Dataset entries:
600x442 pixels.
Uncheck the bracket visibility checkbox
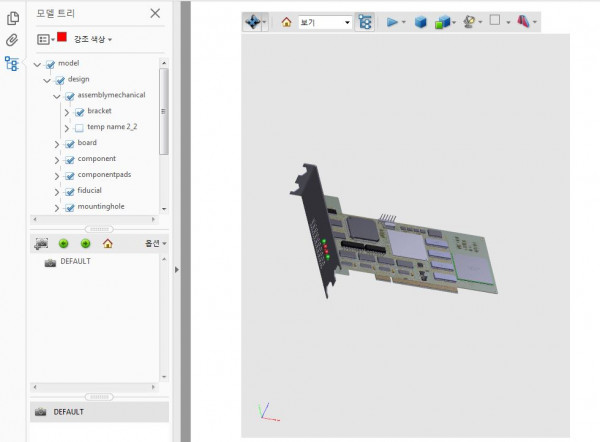coord(79,112)
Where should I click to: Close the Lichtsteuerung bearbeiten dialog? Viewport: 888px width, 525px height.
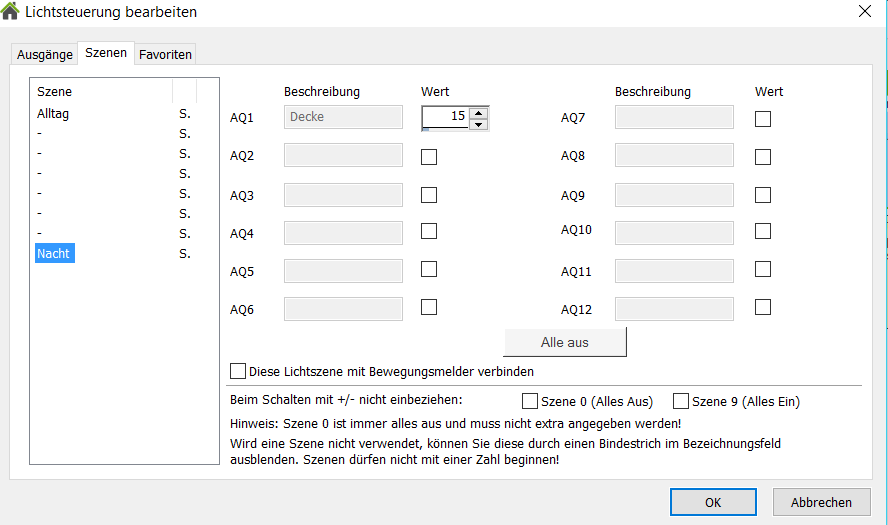(x=864, y=12)
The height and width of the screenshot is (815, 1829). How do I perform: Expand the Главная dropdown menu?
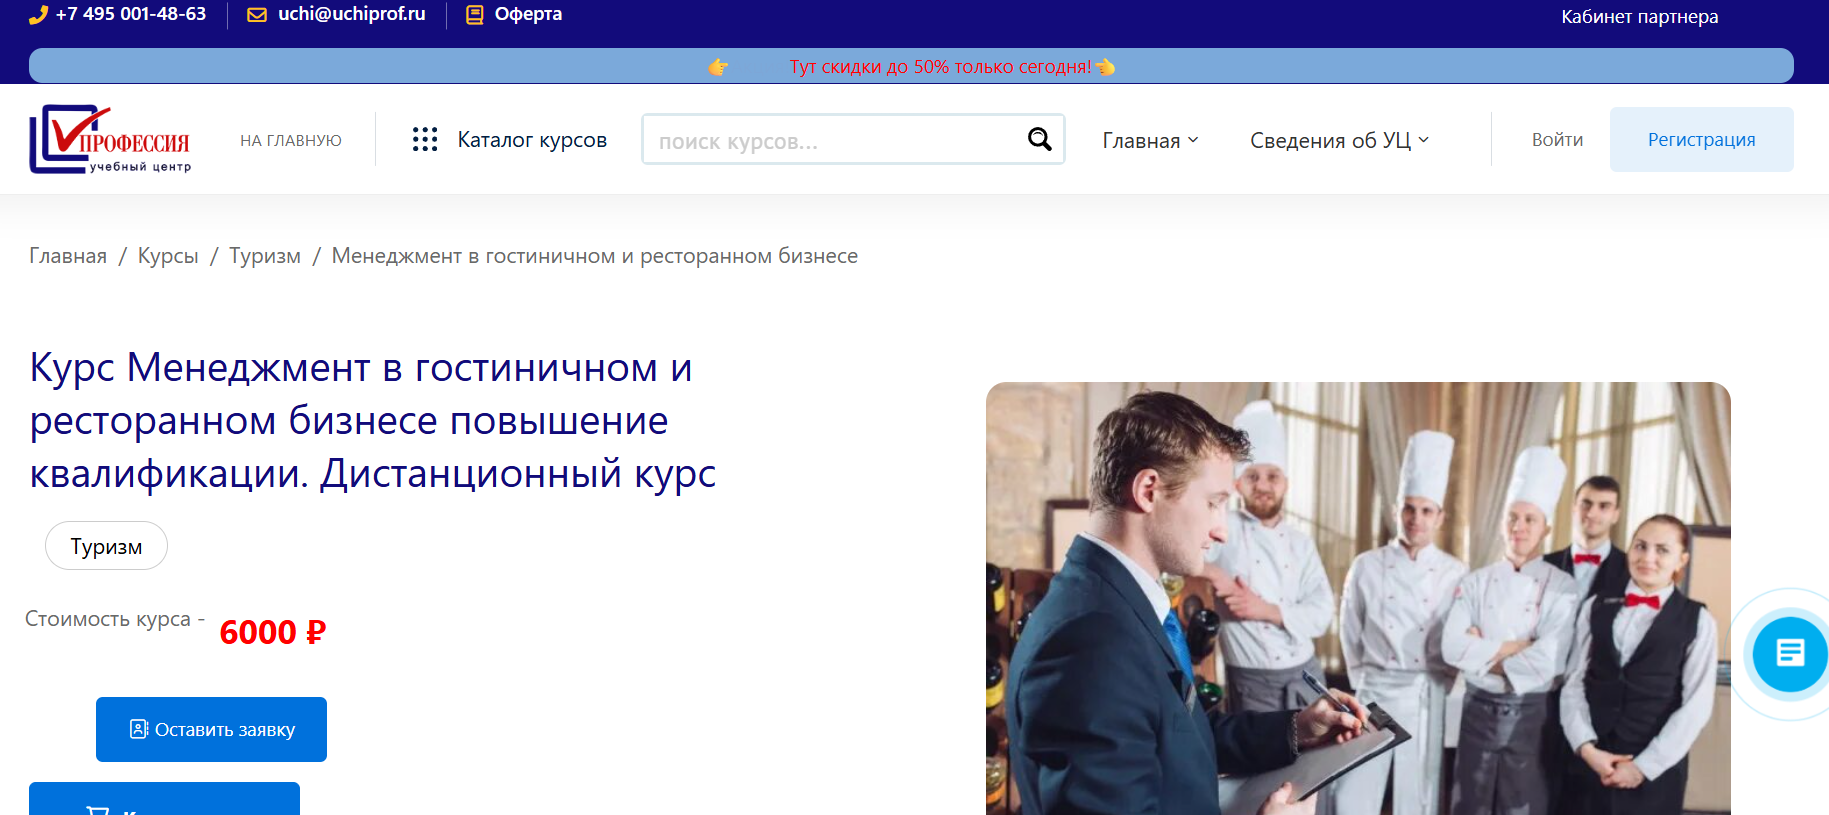pyautogui.click(x=1150, y=141)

Exercise instructions: Write out the data word for word, with every picture dropped.

Reply:
600x442 pixels.
Uncheck the bracket visibility checkbox
coord(79,112)
Where should I click to: Close the Lichtsteuerung bearbeiten dialog? Viewport: 888px width, 525px height.
(x=864, y=12)
The height and width of the screenshot is (815, 1829). How do I perform: Expand the Главная dropdown menu?
pyautogui.click(x=1150, y=141)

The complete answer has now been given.